January 23 and 24 outage postmortem report

Stream suffered two incidents of degraded performance in the past 24 hours. We take uptime very seriously, and would like to be transparent with our operations and to our customers. The spikes occurred on Jan 23 at 3:50PM UTC and on Jan 24 at 11:45AM UTC. Both spikes were caused by a sudden increase of pressure to one of our PostgreSQL databases. Because Postgresql was slow at serving queries, HTTP requests started to pile up and eventually saturated the API workers' connection backlogs. API clients using a very low timeout will have encountered timeout exceptions. Other users of Stream would see 5xx responses on part of their API calls.

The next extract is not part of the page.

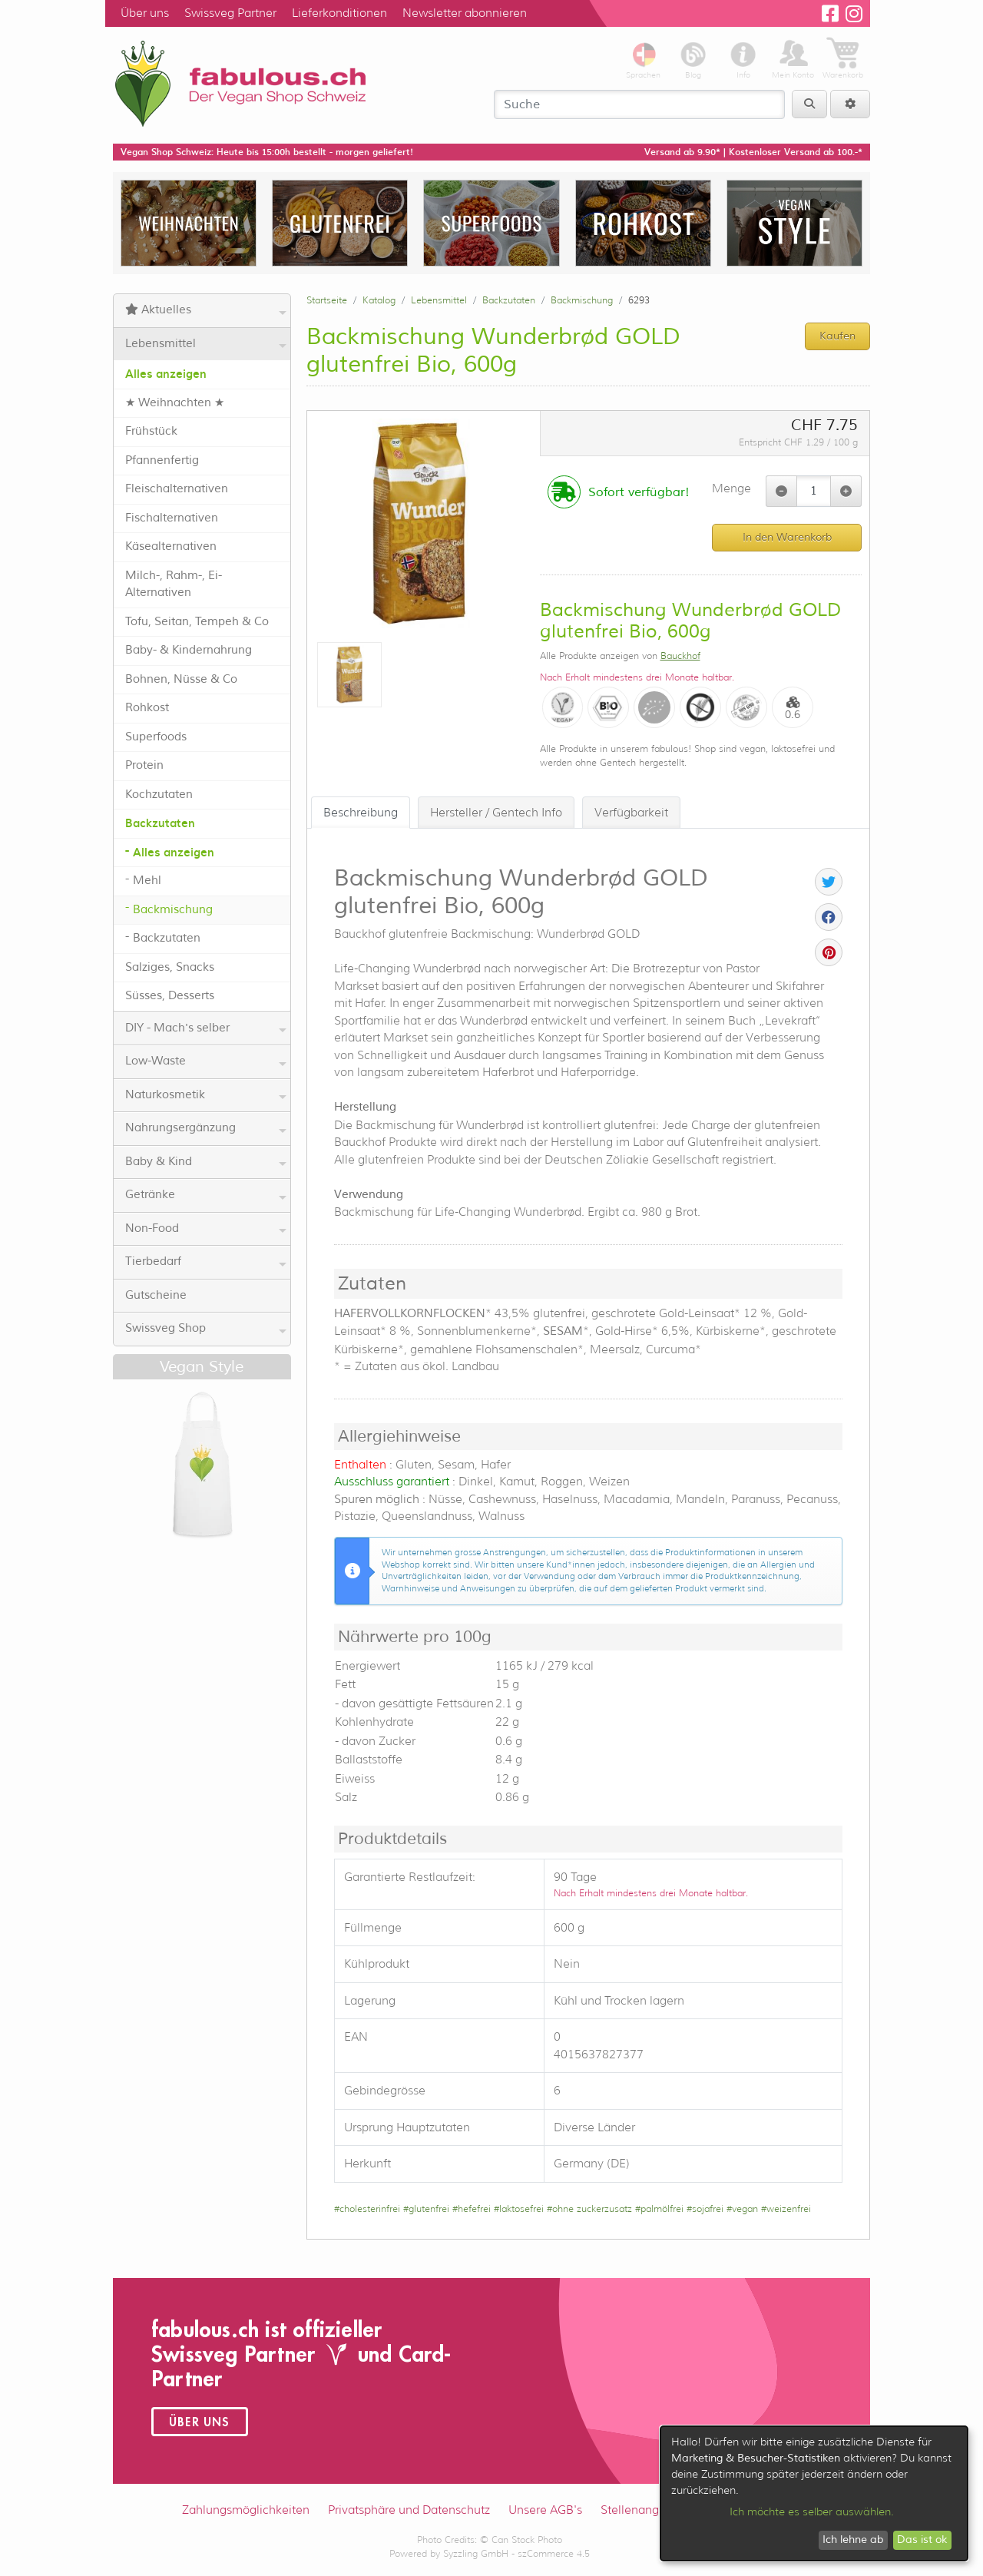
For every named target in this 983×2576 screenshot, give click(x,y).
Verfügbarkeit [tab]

I am going to add a little bit of background so that it is easier to elaborate on what went wrong.

Some of our internal operations rely on moving data from one PostgreSQL database to another. Thanks to psql such operation is routinely performed by pipe-ing COPY TO STDOUT and COPY FROM STDOUT together. In order to not pressure the destination database with writes: we also use pv so that we are sure we never end up consuming all our IOPS capacity.

The command looks more or less like this:

psql src_db -c '\copy (...) to stdout' | pv -p --rate-limit 5242880 | psql dst_db -c '\copy (...) from stdout'

By terminating the same copy command running on the source database we were able to remove write pressure on the disk. After that the high latency problem affecting the API service was automatically resolved. After researching on other possible causes, we concluded that the pressure created by the copy command combined with increased traffic was behind this outage and picked a different time to do it again.

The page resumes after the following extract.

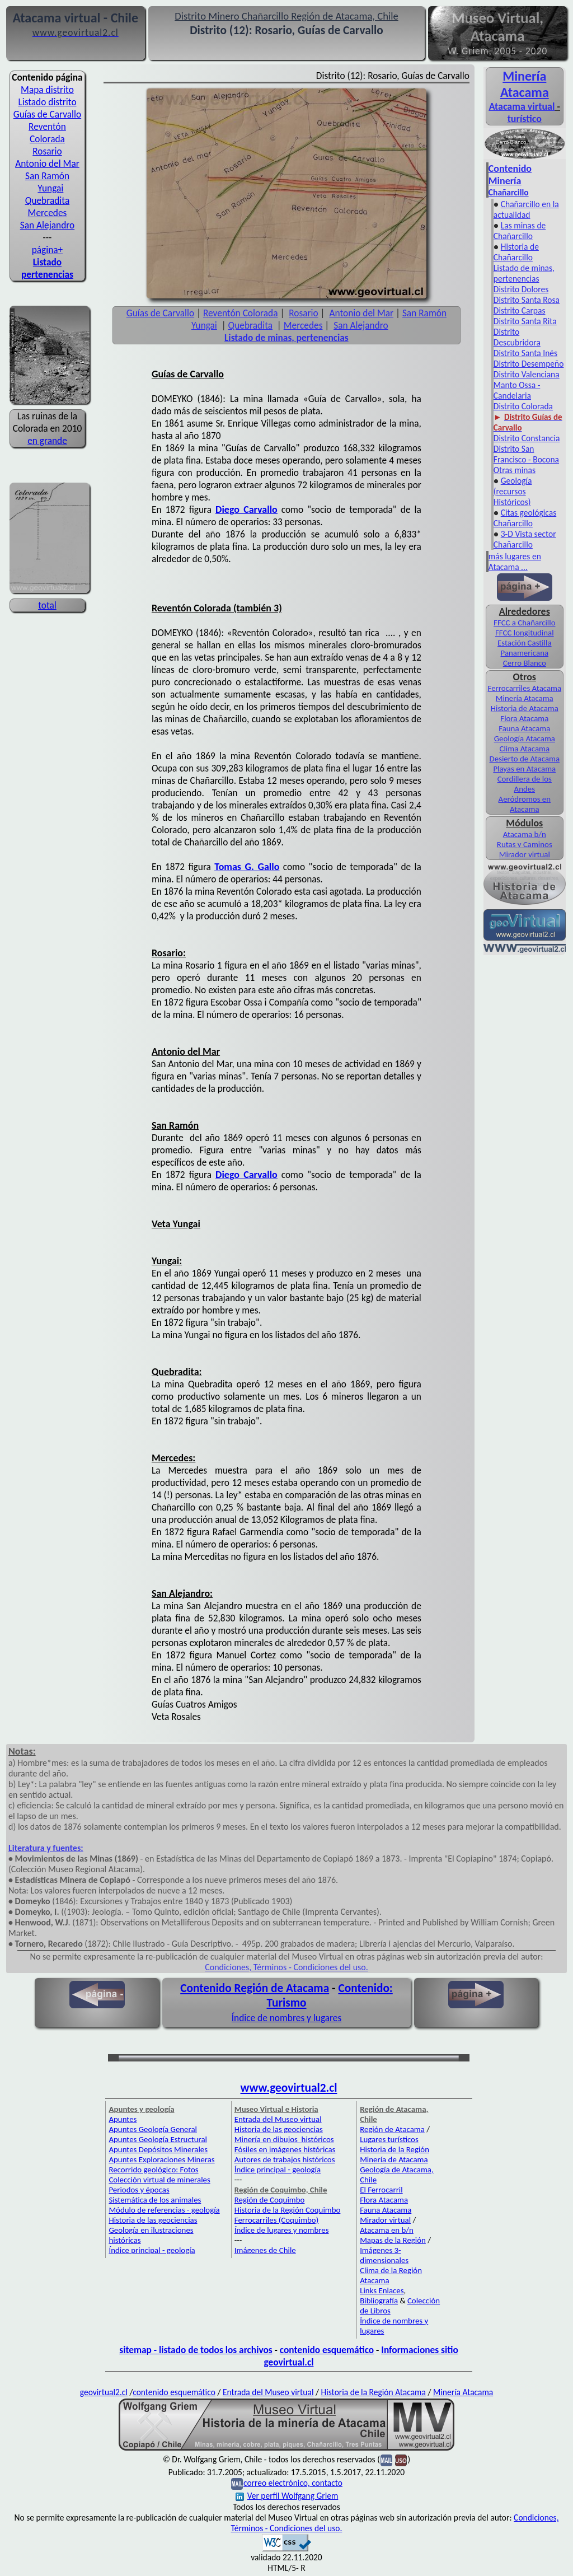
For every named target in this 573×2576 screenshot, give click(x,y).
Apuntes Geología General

The same operation was then restarted during low traffic hours. To our surprise write pressure increased again after a couple of hours on the source database and caused another, albeit shorter, outage.

After more digging we realized that in both occasions the command was running in the background and could not write to stdout, forcing the source database to store the query results on disk and then causing very high I/O on disk and slow response times to regular traffic.

The remediation for this is very straight forward and it simply requires to never block stdout on the source database.

Posted about 1 year ago. Jan 24, 2018 - 21:00 UTC

Resolved
Between 11:43 UTC and 11:47 API traffic had a spike in HTTP 5xx errors and an increase of latency.
Posted about 1 year ago. Jan 24, 2018 - 12:09 UTC